EXTRACTED ENTRIES>
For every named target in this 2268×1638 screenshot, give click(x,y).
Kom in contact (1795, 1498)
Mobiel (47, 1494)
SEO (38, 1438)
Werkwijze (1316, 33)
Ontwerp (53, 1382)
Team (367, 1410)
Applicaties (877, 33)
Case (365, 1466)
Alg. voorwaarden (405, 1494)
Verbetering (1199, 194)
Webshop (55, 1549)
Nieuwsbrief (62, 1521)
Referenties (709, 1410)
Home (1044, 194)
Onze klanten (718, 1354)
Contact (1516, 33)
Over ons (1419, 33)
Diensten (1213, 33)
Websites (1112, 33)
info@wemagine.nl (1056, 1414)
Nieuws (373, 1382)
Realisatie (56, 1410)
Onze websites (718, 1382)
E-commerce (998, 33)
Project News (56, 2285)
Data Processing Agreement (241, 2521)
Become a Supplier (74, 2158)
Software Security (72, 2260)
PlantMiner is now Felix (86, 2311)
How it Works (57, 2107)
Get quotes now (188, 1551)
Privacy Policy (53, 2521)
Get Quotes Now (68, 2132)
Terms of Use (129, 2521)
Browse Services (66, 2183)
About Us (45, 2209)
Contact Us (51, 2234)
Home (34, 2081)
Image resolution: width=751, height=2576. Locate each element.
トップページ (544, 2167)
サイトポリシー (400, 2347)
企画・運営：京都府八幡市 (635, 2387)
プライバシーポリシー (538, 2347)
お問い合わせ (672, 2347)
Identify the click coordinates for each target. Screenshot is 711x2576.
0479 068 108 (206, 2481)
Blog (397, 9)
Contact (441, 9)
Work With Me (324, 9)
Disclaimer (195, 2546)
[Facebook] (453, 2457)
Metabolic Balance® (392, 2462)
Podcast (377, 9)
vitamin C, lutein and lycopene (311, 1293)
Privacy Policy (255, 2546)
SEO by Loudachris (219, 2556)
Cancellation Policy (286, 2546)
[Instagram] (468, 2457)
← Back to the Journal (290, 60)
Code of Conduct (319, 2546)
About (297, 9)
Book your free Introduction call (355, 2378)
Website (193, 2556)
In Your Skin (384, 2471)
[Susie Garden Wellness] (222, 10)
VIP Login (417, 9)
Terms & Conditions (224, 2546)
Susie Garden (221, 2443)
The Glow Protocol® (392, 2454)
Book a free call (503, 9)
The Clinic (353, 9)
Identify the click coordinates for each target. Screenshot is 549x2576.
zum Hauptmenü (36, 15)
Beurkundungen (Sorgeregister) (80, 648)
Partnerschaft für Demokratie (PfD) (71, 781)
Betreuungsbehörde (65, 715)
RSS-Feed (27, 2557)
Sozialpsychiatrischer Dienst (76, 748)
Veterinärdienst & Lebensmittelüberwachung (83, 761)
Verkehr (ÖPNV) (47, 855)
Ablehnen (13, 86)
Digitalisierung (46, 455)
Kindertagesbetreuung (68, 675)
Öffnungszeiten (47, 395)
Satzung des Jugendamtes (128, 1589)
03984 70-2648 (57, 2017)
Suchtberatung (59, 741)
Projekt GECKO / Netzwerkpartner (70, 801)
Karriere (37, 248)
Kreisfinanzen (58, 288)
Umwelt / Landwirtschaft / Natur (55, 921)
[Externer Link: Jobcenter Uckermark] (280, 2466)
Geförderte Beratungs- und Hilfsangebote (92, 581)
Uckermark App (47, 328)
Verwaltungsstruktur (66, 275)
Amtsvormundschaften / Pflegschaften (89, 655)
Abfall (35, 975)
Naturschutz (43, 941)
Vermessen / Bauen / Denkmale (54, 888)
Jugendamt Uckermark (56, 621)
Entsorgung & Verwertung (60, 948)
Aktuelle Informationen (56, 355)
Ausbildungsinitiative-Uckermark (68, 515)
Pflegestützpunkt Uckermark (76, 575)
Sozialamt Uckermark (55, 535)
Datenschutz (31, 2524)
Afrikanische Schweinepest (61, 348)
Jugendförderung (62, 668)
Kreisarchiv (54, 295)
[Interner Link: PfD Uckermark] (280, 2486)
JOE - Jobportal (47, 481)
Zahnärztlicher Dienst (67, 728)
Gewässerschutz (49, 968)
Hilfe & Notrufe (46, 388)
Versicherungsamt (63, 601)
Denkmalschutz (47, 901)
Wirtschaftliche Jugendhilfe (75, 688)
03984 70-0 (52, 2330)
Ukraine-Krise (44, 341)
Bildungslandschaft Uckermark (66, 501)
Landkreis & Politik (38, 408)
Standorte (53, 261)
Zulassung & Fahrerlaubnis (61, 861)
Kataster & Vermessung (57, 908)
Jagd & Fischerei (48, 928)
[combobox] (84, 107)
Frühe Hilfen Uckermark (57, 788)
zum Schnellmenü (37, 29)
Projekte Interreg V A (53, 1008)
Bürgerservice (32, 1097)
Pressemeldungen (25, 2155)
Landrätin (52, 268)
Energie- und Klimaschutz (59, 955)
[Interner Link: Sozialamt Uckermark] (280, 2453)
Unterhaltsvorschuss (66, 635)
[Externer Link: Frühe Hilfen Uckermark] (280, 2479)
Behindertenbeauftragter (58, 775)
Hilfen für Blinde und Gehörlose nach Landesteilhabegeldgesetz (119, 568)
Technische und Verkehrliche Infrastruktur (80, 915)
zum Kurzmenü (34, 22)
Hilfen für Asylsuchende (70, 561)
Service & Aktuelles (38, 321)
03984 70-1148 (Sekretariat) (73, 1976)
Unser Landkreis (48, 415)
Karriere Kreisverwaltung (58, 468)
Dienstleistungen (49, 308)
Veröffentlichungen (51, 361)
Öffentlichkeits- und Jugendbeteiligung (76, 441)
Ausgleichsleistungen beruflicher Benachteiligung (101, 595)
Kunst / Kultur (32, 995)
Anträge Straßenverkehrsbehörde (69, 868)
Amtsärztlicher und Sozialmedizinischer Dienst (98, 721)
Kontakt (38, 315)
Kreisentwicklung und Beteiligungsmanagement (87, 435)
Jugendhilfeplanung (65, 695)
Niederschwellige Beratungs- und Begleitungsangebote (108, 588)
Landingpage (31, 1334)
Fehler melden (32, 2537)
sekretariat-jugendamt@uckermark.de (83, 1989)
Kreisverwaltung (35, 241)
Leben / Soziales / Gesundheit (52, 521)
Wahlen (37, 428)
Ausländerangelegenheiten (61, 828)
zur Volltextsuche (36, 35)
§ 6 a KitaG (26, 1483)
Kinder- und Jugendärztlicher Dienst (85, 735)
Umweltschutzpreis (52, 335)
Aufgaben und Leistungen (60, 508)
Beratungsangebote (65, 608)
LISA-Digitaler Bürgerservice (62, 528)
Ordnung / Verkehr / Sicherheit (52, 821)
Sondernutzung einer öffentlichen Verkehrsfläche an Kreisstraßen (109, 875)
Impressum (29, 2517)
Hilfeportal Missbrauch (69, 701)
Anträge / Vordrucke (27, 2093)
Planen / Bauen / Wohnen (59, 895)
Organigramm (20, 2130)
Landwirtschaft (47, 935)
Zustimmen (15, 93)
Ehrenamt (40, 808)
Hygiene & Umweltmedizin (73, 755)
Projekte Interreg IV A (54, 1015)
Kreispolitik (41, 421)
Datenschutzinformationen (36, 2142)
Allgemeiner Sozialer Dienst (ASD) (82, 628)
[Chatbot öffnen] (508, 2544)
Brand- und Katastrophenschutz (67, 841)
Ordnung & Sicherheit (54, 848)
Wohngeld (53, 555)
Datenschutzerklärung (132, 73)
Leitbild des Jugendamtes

PROBLEM DESCRIPTION>
If a line in the records contains the word "each", copy it.

TASK RESULT>
Image resolution: width=751, height=2576. Locate each element.
Identify the click coordinates for each target. Screenshot is 711x2576.
Identify the click coordinates for each target. Screenshot is 549x2576.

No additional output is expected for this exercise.